Let’s go through the ride together 😊
In preparation for the decade (Before 2009)
The years before 2009 in Nigeria, witnessed some major events in Information Communication Technology, which made it more important for the country to buckle up in the area of Cybersecurity.
Prior to 2009, Nigeria’s telecommunication density was nothing to write home about. We did not have mobile phones in our hands, and the government made some decisions on how to improve this situation, a journey that was kick-started in 2001. This singular step improved communication and businesses became interconnected within the country.

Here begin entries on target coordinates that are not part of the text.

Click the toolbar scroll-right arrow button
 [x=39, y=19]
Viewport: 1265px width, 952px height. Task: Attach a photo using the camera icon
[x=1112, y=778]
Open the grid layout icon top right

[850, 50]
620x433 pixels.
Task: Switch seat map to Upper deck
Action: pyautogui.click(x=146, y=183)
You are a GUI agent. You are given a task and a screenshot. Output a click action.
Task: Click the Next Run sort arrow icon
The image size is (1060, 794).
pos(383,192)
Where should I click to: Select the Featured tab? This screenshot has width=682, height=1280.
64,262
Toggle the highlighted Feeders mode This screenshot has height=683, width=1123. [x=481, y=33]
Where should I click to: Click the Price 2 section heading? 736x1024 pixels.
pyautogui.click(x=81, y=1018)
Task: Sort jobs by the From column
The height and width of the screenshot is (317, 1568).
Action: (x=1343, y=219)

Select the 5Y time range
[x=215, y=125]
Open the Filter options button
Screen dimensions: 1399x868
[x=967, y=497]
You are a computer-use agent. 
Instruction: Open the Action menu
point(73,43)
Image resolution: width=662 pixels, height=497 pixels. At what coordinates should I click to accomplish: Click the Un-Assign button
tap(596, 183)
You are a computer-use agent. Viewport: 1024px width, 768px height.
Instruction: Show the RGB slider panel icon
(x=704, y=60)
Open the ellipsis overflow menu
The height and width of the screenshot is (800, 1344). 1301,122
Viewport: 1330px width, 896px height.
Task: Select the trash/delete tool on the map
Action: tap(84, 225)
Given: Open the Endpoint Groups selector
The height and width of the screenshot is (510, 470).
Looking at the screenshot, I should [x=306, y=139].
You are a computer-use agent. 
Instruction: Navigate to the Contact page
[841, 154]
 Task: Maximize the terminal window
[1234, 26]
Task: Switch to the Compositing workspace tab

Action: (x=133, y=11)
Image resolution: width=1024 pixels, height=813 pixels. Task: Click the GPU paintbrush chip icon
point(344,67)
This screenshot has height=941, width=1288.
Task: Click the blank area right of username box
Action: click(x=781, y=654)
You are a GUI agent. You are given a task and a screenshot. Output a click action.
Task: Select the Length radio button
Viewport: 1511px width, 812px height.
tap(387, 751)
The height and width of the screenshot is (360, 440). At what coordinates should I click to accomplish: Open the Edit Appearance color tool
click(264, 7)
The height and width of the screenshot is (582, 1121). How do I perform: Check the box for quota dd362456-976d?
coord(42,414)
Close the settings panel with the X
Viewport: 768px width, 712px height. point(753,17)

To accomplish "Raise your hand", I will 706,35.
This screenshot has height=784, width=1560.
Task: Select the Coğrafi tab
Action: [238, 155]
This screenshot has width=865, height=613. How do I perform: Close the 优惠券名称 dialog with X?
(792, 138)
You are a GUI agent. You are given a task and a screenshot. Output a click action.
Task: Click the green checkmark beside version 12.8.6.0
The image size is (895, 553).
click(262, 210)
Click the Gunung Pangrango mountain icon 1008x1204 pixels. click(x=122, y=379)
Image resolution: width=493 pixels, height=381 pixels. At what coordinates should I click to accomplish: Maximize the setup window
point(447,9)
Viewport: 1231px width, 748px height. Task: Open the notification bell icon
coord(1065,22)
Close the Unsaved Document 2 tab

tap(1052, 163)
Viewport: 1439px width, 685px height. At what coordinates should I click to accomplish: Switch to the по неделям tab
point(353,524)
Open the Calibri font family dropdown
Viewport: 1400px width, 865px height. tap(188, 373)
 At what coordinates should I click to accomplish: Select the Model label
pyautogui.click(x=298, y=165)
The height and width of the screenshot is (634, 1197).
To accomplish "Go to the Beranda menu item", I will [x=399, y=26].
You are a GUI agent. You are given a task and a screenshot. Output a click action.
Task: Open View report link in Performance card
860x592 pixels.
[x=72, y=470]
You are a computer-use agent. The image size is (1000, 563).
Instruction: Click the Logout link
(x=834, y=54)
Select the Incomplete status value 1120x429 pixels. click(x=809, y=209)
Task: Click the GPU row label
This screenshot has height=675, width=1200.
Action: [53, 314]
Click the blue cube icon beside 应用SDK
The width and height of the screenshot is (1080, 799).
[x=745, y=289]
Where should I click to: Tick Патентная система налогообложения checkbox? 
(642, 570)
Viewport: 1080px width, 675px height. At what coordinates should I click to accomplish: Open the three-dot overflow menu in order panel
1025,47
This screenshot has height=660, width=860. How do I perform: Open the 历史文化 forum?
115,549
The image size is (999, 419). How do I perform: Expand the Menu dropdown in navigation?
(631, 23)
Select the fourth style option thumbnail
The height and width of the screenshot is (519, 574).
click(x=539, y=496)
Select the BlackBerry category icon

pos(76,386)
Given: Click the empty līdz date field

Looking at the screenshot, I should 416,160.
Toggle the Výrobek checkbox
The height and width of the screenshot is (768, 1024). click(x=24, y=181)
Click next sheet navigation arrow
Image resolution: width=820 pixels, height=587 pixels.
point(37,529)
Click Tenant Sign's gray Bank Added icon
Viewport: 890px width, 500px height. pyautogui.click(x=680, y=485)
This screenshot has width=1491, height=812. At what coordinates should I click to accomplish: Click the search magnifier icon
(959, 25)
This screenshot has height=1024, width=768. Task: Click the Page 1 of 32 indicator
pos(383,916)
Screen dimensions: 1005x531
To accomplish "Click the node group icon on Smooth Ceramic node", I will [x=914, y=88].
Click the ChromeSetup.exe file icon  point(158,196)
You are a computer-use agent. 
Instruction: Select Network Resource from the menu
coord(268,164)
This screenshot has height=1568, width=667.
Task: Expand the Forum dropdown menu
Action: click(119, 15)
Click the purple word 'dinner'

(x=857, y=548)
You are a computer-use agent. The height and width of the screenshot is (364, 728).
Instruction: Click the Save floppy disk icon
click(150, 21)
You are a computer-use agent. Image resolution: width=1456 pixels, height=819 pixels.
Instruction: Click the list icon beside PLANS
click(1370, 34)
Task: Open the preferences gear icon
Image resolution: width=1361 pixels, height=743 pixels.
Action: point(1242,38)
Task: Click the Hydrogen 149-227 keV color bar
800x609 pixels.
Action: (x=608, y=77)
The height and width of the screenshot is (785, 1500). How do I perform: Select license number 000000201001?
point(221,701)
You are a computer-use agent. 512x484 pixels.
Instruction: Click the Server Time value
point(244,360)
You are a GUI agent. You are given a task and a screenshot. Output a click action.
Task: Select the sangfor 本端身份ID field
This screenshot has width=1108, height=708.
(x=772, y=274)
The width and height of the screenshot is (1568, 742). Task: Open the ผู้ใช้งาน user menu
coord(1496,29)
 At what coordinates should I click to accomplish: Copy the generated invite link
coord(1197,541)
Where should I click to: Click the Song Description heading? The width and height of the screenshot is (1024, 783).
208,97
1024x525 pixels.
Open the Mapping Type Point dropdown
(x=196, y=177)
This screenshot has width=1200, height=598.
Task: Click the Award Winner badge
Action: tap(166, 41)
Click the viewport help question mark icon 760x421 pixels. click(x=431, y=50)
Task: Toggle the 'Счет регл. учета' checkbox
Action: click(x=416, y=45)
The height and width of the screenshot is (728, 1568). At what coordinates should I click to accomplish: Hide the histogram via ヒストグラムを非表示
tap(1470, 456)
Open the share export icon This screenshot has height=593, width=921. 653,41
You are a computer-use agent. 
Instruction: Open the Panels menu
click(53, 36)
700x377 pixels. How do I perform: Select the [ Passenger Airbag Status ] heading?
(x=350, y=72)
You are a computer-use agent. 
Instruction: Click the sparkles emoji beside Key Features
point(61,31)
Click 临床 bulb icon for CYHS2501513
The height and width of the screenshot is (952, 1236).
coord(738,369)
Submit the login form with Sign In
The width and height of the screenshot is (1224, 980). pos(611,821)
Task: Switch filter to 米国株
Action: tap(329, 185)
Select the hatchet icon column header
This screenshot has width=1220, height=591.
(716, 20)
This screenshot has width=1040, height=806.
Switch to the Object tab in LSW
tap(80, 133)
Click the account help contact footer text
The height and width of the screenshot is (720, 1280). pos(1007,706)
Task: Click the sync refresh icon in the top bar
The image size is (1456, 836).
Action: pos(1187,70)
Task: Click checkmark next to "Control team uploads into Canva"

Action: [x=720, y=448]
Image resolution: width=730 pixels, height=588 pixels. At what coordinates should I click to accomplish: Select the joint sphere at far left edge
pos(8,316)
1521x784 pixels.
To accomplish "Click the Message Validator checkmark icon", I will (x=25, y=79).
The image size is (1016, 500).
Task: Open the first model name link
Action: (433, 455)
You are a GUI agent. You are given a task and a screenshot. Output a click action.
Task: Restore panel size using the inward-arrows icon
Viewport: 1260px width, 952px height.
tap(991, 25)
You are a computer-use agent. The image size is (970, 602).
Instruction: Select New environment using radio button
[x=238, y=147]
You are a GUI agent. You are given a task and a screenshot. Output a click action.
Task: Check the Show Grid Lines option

About this time as well, NITDA was birthed with the sole responsibility of developing a program that caters to the running of Information Communication Technology (ICT) related activities in the country. A bill was passed into law (NITDA Act 2007) to officially enact this power and responsibility six years after its birth. This move was aimed at creating an enabling environment for the implementation of ICT across board (private and public sectors) and digitization of many manual processes of doing things in Nigeria.
Following these developments, Galaxy Backbone commenced operation in 2006 as the information technology and shared services provider of the Federal Government of Nigeria. Galaxy Backbone plays a key role in the development and deployment of technology initiatives and services in government, working with the master plan for e-Government in Nigeria, a goal that was set for the year 2020.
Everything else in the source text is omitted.